--- ENTRIES PROVIDED Enclosed Below ---

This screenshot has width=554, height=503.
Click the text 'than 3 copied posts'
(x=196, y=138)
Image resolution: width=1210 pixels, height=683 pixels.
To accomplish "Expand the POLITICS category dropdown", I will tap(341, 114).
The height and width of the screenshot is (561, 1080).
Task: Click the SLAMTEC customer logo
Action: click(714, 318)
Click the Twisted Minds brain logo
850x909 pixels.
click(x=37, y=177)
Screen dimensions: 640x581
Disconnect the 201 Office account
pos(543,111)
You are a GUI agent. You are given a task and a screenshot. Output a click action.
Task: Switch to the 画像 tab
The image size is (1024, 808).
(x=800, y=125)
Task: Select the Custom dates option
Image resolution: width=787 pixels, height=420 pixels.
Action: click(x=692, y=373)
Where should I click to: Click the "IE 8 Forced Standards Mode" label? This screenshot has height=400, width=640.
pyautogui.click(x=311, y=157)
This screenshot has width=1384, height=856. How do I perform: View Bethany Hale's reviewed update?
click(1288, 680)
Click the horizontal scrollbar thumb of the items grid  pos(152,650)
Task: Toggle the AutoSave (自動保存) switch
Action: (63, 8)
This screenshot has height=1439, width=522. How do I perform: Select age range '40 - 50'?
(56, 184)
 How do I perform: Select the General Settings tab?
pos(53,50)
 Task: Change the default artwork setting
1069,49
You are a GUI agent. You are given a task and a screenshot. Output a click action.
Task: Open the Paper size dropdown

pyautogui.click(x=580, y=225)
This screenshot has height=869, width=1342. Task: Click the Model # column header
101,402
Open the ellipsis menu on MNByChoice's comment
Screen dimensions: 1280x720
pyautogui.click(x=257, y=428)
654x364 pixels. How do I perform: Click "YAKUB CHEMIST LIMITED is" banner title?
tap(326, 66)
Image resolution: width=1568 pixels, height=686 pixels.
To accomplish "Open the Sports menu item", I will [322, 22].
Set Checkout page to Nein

--- End of Enclosed ENTRIES PROVIDED ---

YOUR TASK =>
The line with "Task: Open the Paper size dropdown" and every line after it up to the end of the entries: output those exactly, and only those.

SOLUTION BELOW =>
Task: Open the Paper size dropdown

pyautogui.click(x=580, y=225)
This screenshot has height=869, width=1342. Task: Click the Model # column header
101,402
Open the ellipsis menu on MNByChoice's comment
Screen dimensions: 1280x720
pyautogui.click(x=257, y=428)
654x364 pixels. How do I perform: Click "YAKUB CHEMIST LIMITED is" banner title?
tap(326, 66)
Image resolution: width=1568 pixels, height=686 pixels.
To accomplish "Open the Sports menu item", I will [322, 22].
Set Checkout page to Nein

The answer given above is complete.